She had been alone, walking on a path by the river that led to blackberry bushes, and was being cautious in case there were any bears eating there. Beside her trotted her dog, Snap, a small but feisty pug-nosed terrier who behaved as if he could kill a bear, if ever allowed to, so she felt entirely safe. At the very least, he would smell one or detect it, in whatever mysterious way that dogs used to discover the presence of other living things, and would bark to alert her.

This day, instead of yapping or growling, Snap had come to a sudden stop on the path and whimpered excitedly. Not in pain, but more in the way he sounded when he would ask for a treat, a pat on the head, or to be let into the house; a happy sound of wanting to have something that could possibly be denied, with his tail wagging rapidly. She looked in the direction his muzzle was pointed and saw them, elves, standing just outside the tree line a few yards away.

Not one of them looked her way. They seemed focused on something across the river and she turned to see what was there, but all she saw was more trees. Swiftly she turned back, but the elves had vanished into the forest in that short time that she had taken her eyes off of them, and she felt instantly bereft, as if she had made and lost her first and only friends in a matter of minutes.

After that day, she had wanted very much to see another one, and had mentioned the mysterious sighting to her cousins. It was then that she had learned about the reason why elves often came through Ninglorost on their way to almost anywhere; they came to tarry at the area's only inn where they were made welcome, and where the women working there enjoyed their company in scandalous ways.

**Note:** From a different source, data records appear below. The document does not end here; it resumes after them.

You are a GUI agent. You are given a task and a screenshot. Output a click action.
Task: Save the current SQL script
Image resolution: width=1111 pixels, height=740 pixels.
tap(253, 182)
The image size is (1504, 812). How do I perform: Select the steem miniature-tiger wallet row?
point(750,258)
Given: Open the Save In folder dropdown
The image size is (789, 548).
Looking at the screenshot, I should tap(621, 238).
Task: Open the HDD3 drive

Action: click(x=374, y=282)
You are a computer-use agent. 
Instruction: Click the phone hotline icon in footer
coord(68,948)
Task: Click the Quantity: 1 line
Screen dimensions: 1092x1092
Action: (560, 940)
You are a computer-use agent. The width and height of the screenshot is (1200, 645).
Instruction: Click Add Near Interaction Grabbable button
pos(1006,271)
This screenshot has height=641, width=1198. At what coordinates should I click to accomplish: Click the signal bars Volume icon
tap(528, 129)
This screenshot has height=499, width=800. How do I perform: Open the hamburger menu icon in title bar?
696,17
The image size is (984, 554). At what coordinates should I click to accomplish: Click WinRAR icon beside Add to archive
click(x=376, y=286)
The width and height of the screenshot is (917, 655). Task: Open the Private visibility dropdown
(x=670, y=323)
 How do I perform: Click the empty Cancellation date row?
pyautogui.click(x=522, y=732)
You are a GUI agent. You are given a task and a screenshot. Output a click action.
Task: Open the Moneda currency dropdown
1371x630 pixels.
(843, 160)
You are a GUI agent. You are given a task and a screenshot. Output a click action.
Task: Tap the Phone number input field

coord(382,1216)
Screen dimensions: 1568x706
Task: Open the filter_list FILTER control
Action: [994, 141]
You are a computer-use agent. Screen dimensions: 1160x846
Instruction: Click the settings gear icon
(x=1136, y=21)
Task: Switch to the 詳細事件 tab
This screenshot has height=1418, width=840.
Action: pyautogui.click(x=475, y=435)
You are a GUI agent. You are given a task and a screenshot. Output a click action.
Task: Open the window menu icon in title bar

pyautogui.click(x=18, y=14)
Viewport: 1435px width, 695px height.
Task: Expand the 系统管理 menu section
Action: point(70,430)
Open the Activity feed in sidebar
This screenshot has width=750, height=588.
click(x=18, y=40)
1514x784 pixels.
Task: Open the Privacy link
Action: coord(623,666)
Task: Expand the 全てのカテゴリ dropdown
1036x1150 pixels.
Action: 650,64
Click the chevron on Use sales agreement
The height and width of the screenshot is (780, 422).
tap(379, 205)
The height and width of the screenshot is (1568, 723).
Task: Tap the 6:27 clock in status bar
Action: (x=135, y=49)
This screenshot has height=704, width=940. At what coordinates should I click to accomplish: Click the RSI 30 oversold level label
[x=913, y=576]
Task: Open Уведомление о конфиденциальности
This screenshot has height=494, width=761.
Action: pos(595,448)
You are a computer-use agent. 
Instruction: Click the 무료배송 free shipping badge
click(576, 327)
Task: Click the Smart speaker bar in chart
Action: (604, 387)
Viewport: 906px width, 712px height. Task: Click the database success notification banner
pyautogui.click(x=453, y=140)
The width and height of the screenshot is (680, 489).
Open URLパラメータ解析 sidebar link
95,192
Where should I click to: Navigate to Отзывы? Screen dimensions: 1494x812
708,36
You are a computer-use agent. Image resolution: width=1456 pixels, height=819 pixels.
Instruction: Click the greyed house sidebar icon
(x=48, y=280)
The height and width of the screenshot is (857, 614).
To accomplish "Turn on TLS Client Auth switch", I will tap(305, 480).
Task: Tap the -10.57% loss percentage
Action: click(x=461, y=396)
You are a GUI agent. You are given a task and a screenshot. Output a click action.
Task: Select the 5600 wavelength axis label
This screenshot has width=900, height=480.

As Lavender and her mother drew closer to the inn on that particular marketing morning, she had seen someone in a window of the notorious upper story, possibly two people. Although she felt close to seeing a fallen woman for the first time in her life, there was every chance that they were normal guests, taking the morning air.

They came closer and Lavender held her breath and dared herself to have a longer look. When she was sure that she would not be seen by her mother, who was staring ahead as if she did not see anything on either side of her, just like a horse wearing blinkers would behave, she turned her head and stared straight up at the window.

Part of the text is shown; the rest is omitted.